Nachdem das erste Feuerwerk abgebrannt wurde, folgt auch schon die erste offizielle Single „The Next Storm“. Ein Song der aus vollem Herzen hinaus aus den Mäulern der Festivals dieser Welt geschrien werden wird. Das sind die Hymnen die wir erwarten, die wir kennen und so lieben gelernt haben. Und trotz des ganzen Bierbecherwerfens, fehlt der Folk. Lediglich „The Opening Act Of Spring“ lädt zu einer kleinen Wiesenparty ein, mit allerlei bunten Girlanden, langen Bärten und jeder Menge Landluft in der Nase. Sogar Neil Young, David Crosby und der Rest von Crosby, Stills & Nash schaut auf einen Drink vorbei. Fröhlich wippend gehts dann auch schon in die zweite Albumhälfte und würde endgültig die große Frank Turner Party bedeuten, wenn da nicht „Mittens“ wäre. Die theatralische Piano-Nummer klingt plötzlich doch gar nicht mehr so Positiv. Turner verfällt wieder in alte Schemata, fasst schon lethargisch besingt er eine verflossene Liebe und gerade noch rechtzeitig erwacht er aus seiner romantischen Trance. „Demons“ ist ein wahrer Schenkelklopfersong und speziell mit „Josephine“ gelingt Frank Turner der heimliche Star der ganzen Platte – „ Verdammt viele Jahre habe ich auf den richtigen Song gewartet und „Josephine“ war es dann.“
Die großen turnerischen Momente
Seine Punk-Roots hat er längst verlassen (insbesondere solche mit ausgeprägten D.I.Y.-Gedanken) um Schritt für Schritt den Weg Richtung Stadion-Rock einzuschlagen, ob das gewollt oder eine logische Konsequenz aus acht Jahren Frank Turner und mehr als 1000 Konzerten ist, bleibt Jedem selbst überlassen.

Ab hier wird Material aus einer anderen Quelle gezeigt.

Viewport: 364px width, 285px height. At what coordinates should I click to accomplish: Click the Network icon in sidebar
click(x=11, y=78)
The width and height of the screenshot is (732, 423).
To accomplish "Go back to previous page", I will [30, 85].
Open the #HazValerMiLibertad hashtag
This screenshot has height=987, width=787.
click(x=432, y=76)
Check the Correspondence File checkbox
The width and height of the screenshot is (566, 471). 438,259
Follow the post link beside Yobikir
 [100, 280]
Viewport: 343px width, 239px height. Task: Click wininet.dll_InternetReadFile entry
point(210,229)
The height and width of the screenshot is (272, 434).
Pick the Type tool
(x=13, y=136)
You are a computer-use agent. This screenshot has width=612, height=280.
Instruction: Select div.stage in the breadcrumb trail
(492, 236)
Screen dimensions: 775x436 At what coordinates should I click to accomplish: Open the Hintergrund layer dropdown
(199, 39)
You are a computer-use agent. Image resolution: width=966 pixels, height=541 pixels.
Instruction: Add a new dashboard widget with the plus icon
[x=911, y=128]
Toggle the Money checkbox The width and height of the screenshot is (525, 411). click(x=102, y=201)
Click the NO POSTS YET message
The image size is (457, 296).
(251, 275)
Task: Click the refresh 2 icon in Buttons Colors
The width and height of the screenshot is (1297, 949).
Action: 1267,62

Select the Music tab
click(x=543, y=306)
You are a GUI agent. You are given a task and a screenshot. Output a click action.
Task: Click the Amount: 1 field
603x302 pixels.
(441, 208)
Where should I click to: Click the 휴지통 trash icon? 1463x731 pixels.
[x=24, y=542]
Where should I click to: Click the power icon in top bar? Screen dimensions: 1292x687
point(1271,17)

Fakt ist, „Positive Songs For Negative People“ wurde als komplettes Live Album aufgenommen und als solches gemischt. Das bringt den rauen Charakter rüber und treibt die Erwartungshaltung auf seinen Live-Konzerten ad absurdum. Gepaart mit seiner liebevollrauen Stimme und den herrlich einprägsamen Lyrics, gelingen Frank Turner abermals einige Rock Hymnen für die großen Hallen, die auch Bruce Springsteen gefallen dürften. Eben da liegt aber auch die Schwierigkeit. Springsteen hat so gar nichts mit Folk zu tun. Glücklicherweise muss man an dieser Stelle noch von keiner Identitätskrise sprechen, denn es gibt nach wie vor die großen turnerischen Momente, ohne verkrampft oder aufgesetzt zu klingen. Und irgendwie kommt es auch nur darauf an eine verdammt geile Zeit gemeinsam zu haben, egal ob im Club oder Stadion.